En tant que professeur, j’éprouve une grande satisfaction à aider les
élèves à se développer et à grandir. Je ressens parfois un sentiment
paternel à leur égard. Ce que je dis ou fais peut avoir une incidence sur
leur vie. Ce n’est pas à prendre à la légère. Il faut développer une
certaine sagesse pour pouvoir guider.
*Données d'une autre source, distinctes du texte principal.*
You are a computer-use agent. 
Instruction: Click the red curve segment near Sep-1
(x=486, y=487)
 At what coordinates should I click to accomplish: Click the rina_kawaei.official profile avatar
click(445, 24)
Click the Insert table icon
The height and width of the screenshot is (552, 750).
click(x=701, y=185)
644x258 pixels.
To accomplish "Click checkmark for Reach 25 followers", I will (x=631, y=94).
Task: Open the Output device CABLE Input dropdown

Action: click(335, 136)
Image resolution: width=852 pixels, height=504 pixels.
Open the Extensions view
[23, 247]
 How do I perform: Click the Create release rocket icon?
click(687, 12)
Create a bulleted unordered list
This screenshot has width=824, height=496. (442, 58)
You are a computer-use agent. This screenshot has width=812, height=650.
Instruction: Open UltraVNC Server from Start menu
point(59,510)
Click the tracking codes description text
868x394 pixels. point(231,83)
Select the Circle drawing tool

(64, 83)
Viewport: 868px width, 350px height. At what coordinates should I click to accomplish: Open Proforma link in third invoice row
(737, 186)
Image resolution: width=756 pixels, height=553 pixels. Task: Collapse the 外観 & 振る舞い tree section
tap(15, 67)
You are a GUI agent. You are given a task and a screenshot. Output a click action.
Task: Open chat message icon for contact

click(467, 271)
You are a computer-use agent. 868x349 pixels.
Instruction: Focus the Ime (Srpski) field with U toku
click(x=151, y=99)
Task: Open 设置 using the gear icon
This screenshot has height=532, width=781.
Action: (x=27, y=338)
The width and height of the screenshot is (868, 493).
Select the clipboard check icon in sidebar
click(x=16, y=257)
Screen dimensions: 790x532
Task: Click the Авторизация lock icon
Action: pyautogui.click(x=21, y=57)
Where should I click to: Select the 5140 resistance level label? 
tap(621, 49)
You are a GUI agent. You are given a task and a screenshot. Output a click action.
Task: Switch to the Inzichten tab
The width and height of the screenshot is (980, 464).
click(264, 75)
Comme le dit Matthieu Ricard :
La sagesse est précisément ce qui permet de distinguer les pensées et
les actes qui contribuent au bonheur authentique de ceux qui le
détruisent.
Conclusion
En ce moment, dans mon parcours, je vois encore le changement continu de la vie, de ma vie et je veux être en harmonie avec ce changement. Peu importe les événements, je reste l’artisan de mon bonheur intérieur. Avec l’entraînement et la méditation, je peux maintenir l’équilibre de ma paix intérieure. Ressourcé, je peux alors utiliser cette énergie pour donner aux autres.
Matthieu Ricard conclut :
Le bonheur que je ressens maintenant et à chaque instant de l’existence
(…) s’est construit avec le temps dans des conditions favorables à la
compréhension des causes du bonheur et de la souffrance.
L’œuvre de Matthieu Ricard me touche beaucoup. Il m’a permis de réaliser à
quel point le Budō s’est développé en moi depuis 1982. Je sais, par contre,
qu’il me reste encore beaucoup de chemin à parcourir :
nous devons nous améliorer chaque jour et quand viendra le grand jour,
nous serons la meilleure version de nous-mêmes.